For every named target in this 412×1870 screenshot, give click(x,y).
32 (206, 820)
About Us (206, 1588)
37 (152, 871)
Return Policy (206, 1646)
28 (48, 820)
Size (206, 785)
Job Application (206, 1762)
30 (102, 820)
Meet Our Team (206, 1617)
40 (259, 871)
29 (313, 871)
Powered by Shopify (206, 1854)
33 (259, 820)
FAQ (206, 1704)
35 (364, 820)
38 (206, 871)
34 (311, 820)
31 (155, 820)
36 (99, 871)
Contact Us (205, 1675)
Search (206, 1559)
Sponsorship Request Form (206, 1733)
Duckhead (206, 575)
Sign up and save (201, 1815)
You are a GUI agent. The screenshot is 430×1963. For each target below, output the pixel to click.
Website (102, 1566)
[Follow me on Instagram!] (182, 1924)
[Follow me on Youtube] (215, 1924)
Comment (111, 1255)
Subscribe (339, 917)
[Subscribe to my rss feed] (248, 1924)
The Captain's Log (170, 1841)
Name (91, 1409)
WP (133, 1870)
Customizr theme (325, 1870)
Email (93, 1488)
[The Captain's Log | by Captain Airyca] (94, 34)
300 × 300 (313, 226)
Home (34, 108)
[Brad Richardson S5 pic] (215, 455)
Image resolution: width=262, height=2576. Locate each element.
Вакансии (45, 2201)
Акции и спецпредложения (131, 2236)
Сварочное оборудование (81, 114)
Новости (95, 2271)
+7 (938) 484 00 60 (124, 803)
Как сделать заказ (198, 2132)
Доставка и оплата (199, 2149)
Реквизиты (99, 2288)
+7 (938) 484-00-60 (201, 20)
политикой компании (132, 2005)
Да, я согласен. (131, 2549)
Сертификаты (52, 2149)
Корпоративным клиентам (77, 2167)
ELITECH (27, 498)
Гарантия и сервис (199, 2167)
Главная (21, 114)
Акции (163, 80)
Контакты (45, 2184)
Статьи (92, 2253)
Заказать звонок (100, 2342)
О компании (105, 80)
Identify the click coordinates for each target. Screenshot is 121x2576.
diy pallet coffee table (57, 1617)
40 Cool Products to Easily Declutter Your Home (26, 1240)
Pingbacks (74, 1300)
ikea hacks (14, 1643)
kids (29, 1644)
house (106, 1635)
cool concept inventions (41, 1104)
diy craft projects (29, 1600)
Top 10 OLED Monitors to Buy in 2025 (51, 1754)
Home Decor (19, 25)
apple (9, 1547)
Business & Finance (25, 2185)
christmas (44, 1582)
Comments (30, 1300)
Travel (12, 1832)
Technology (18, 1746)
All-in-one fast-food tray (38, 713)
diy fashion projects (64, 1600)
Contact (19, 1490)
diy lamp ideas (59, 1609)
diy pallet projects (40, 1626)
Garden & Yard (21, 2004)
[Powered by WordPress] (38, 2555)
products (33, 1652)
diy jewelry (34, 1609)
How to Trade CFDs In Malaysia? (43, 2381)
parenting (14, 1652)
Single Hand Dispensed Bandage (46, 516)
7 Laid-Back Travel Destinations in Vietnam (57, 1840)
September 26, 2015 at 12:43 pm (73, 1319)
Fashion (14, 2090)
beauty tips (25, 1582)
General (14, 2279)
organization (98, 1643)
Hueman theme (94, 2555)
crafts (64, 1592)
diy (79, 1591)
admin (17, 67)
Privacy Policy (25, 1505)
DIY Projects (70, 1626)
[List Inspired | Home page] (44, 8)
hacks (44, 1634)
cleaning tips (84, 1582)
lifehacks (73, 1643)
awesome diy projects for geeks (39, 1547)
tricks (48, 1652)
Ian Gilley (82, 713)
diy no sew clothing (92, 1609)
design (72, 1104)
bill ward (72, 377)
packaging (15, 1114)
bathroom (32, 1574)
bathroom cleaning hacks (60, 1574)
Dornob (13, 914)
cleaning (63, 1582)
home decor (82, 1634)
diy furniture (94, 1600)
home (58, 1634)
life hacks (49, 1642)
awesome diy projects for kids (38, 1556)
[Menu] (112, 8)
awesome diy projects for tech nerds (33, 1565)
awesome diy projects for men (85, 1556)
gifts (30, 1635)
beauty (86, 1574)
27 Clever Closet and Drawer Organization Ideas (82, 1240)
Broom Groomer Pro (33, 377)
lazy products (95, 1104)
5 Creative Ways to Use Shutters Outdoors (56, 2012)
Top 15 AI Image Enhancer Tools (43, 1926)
...
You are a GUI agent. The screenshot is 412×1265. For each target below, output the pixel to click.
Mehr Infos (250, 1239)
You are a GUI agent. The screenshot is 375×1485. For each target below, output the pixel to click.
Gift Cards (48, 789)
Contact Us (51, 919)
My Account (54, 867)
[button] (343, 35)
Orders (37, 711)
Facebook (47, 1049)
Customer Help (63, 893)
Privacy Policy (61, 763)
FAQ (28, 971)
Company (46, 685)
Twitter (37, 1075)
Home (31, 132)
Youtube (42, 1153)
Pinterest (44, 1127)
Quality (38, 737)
* * *
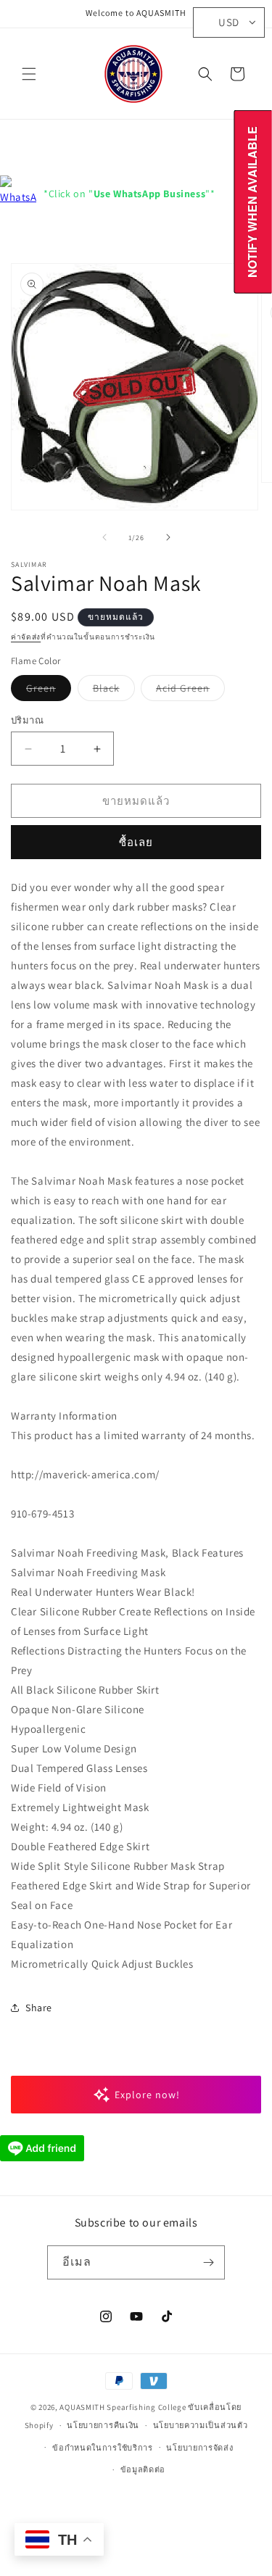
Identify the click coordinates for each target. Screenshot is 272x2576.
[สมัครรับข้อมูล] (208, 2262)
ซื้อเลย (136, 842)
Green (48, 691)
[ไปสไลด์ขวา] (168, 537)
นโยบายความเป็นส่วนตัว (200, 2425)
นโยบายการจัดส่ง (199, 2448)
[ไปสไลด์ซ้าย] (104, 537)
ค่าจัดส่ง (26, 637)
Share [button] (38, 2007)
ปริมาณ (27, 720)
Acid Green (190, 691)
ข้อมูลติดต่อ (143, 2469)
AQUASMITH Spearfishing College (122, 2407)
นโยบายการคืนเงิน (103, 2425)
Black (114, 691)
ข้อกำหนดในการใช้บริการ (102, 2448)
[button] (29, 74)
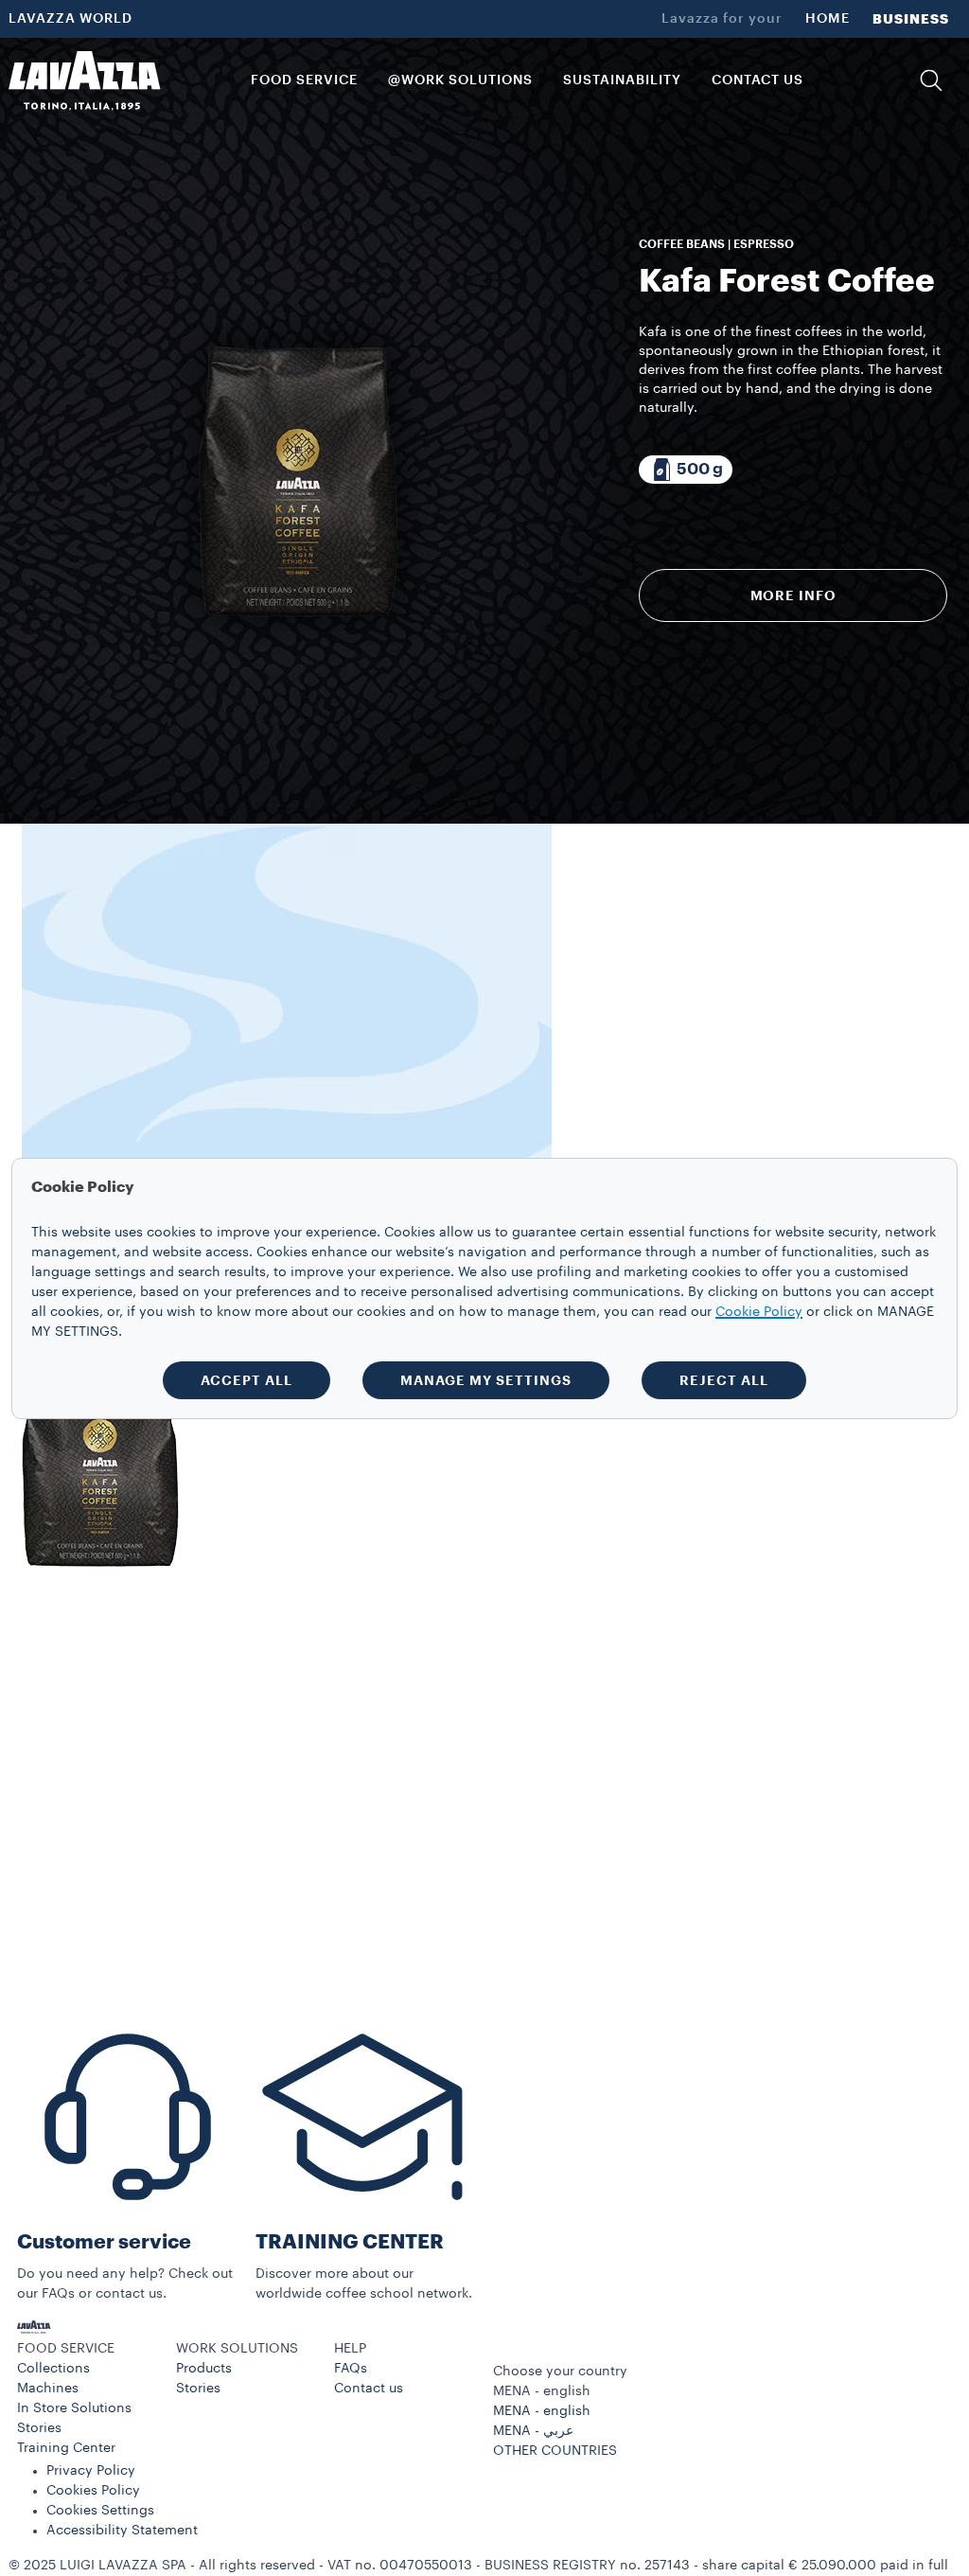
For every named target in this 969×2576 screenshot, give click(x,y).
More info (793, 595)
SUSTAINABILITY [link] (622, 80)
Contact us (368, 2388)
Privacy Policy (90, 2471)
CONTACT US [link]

**Task brief**
From the records above, give again exactly the lines running from the line with "Fashion (14, 2090)" to the line with "lifehacks (73, 1643)", inclusive.

**Problem solution**
Fashion (14, 2090)
beauty tips (25, 1582)
General (14, 2279)
organization (98, 1643)
Hueman theme (94, 2555)
crafts (64, 1592)
diy (79, 1591)
admin (17, 67)
Privacy Policy (25, 1505)
DIY Projects (70, 1626)
[List Inspired | Home page] (44, 8)
hacks (44, 1634)
cleaning tips (84, 1582)
lifehacks (73, 1643)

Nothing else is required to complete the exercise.